## Text
Start

Hi Håkon,

From you psudo code, I can see you are writing 1.5M lines a time.

Basically your program is right. One minor change at H5Dwrite():

      H5.H5Dwrite(dataset_id, HDF5Constants.H5T_C_S1, msid, fsid,
                       HDF5Constants.H5P_DEFAULT, valuesToWrite);

Where msid is the memory space, you can get it from H5Screate_simple().
fsid is the file space, which you can get it from H5Dget_space(). You need
pass fisd to H5Sselect_hyperslab() for selecting the part to write.

(If I can find time on the weekend, I will write a simple program based on
your psudo code.)

Thanks
--pc


Håkon Sagehaug wrote:
Hi Peter,

Thanks for the reply, sorry if I'm asking alot of questions, but I still can't figure out how to connect the write of a dataset to a file. We want to give the hdf file to a another program that does some analysis for us. I guess my psudo code looks something like this.

Assume that the file has 25M lines

List lineEntry
int datsetSize = 25000000
int index = 0;
//Number of strings to write in one chunk
int maxRecords = 1500000;
for(String line in file F) {
    lineEntry.add(line)
    if(index % maxRecords == 0){
String [] valuesToWrite = lineEntry.toArray(); //Find out where in the dataset to start the writing from, using hyperslab
       int dataspace_id = H5.H5Dget_space(dataset_id);
       H5.H5Sselect_all(dataspace_id);
       //2'end iteration the start index for writing is 1500000*2
      //So the writing will start from 3 M  -> 4.5M
      H5
                        .H5Sselect_hyperslab(dataspace_id,
HDF5Constants.H5S_SELECT_NOTB, start, null,
                                count, null);
       H5.H5Dwrite(dataset_id, HDF5Constants.H5T_C_S1,
                        HDF5Constants.H5S_ALL, HDF5Constants.H5S_ALL,
                        HDF5Constants.H5P_DEFAULT, valuesToWrite);
        lineEntry.clear();

     }
    index++
}

Does this look correct? Also I don't need to extend the dataset if I can allocate 25M entries, as long as I dont have to keep them all in memory at the same time.

cheers, Håkon
On 22 March 2010 17:01, Peter Cao <[email protected] <mailto:[email protected]>> wrote:

    Hi Håkon,

    A minor change to the writeUp(). For testing purpose, using
    String[] array instead of StringBuffer and
    direct pass the string array to H5Dwrite(). Currently, H5Dwrite()
    in hdf-java does not handle 2D array
    because of performance issue. For your case, you do not need to
    call H5DWrite() at writeUp() since
    you are going to write data part by part later.

    H5.H5Dextend() will be replaced with H5Dset_extent() in HDF5 1.8.
    The new HDF5 1.8 APIs are
    not supported in hdf-java. We are still working on this. For now,
    just use H5Dextend().

    When you create the dataset, you already have the space for 25M
    strings (i.e. new long[] { 25000000 }).
    Do you want to extend your data space more that? If not, you do
    not need to call H5Dextend(). Just
    select chunks you want to write.


    Thanks
    --pc



    Håkon Sagehaug wrote:

        Hi

        So I tried, but not sure it worked. I cant figure out how to
        connect the dataset to a file, so I can view it in hdf-viewer.
        Here is my method for writing a an array of Strings to a dataset.

End

## Exercise task 1
In the HDF5 thread, reproduce the passage starting at "Where msid is" and ending at "your psudo code.)", swapping "memory space" for "memory dataspace".
## Exercise task 2
Pick up the HDF5 string-writing thread after its final line and write what comes next.

## Source material

Start

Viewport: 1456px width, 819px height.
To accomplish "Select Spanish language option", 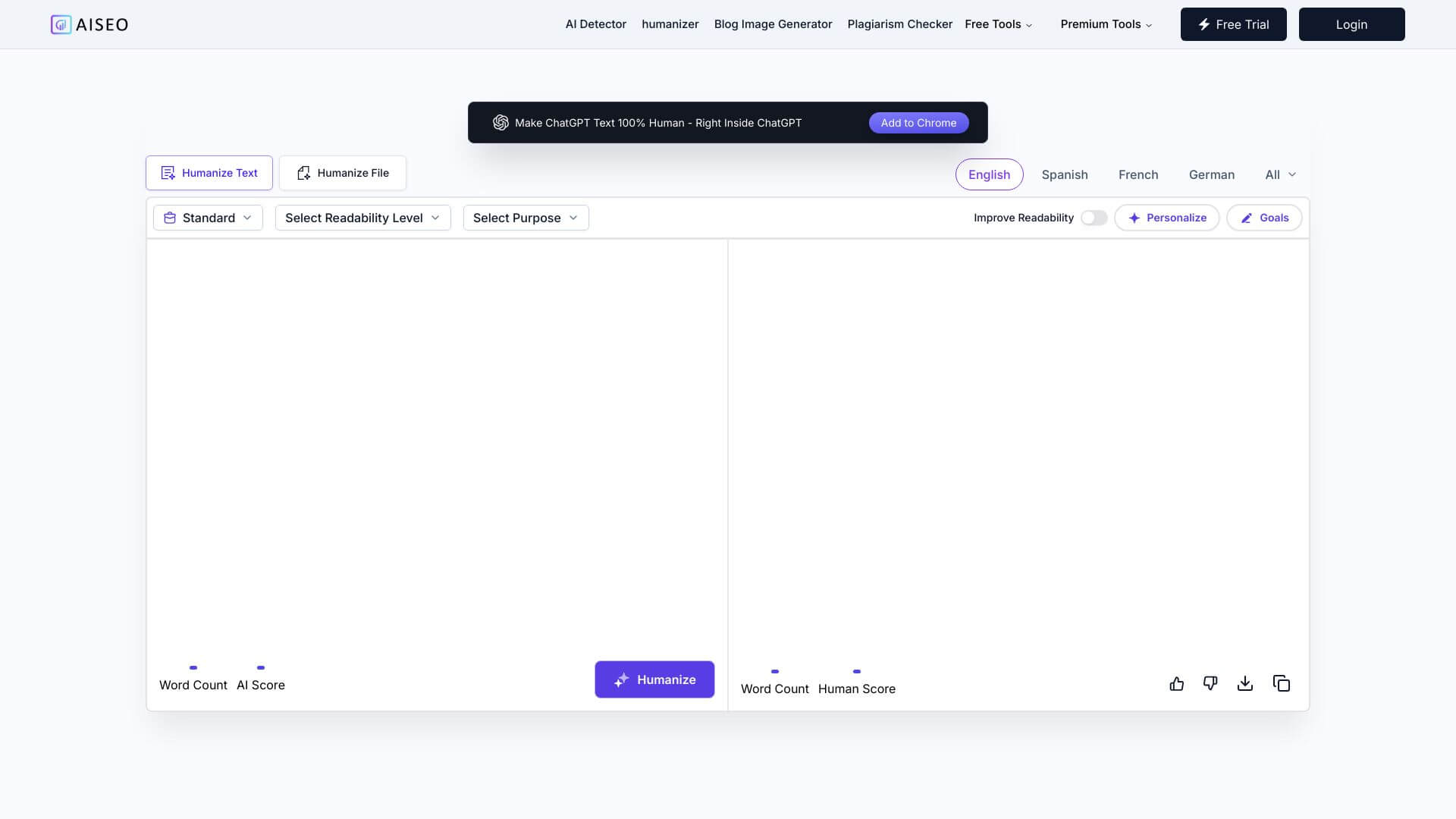I will click(x=1064, y=174).
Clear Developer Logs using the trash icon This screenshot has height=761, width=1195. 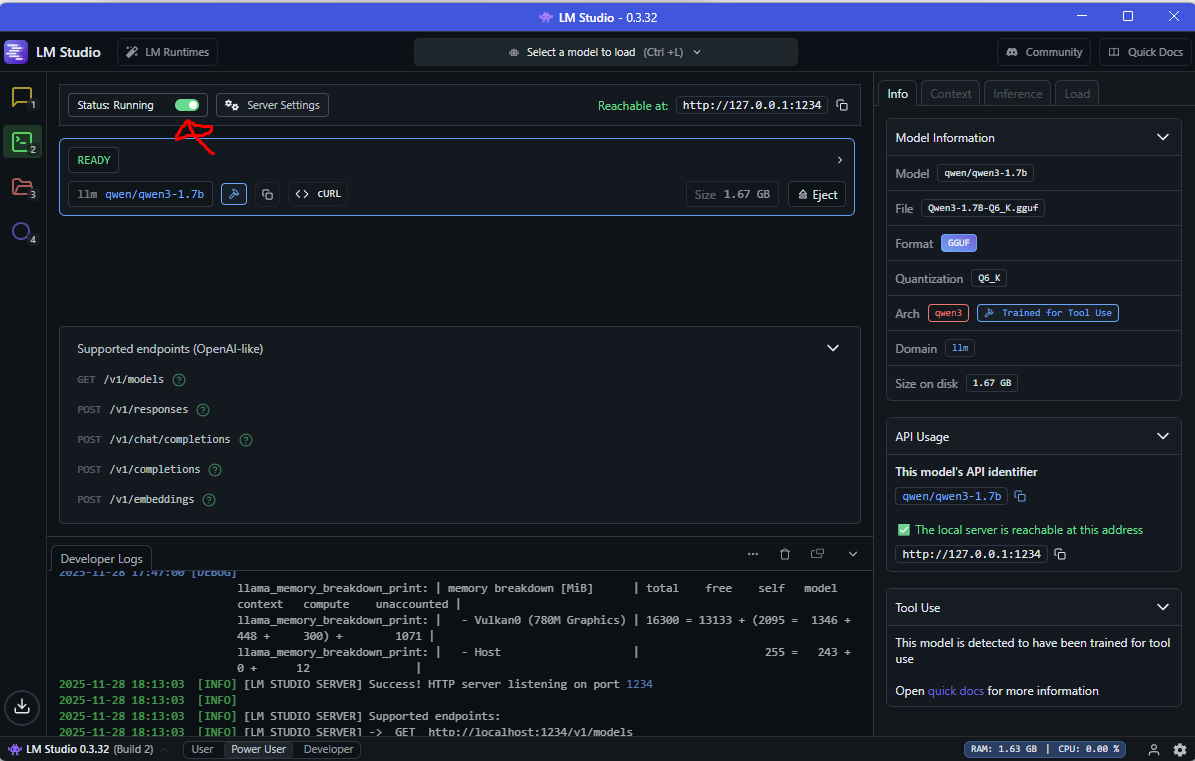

End

## Exercise output 1
Where msid is the memory dataspace, you can get it from H5Screate_simple().
fsid is the file space, which you can get it from H5Dget_space(). You need
pass fisd to H5Sselect_hyperslab() for selecting the part to write.

(If I can find time on the weekend, I will write a simple program based on
your psudo code.)

## Exercise output 2
        private static void writeUn() {
               int file_id = -1;
               int dcpl_id = -1;
               int dataspace_id = -1;
               int dataset_id = -1;
               int memtype_id = -1;
               int filetype_id = -1;
               int plist = -1;

               long[] dims = { DIM_X };
               long[] chunk_dims = { CHUNK_X };
               long[] maxdims = { HDF5Constants.H5S_UNLIMITED };
               byte[][] dset_data = new byte[DIM_X][SDIM];
               StringBuffer[] str_data = new StringBuffer[DIM_X];

               // Initialize the dataset.
               for (int indx = 0; indx < DIM_X; indx++)
                   str_data[indx] = new
        StringBuffer(String.valueOf("iteration "
                           + (indx + 1)));

               // Create a new file using default properties.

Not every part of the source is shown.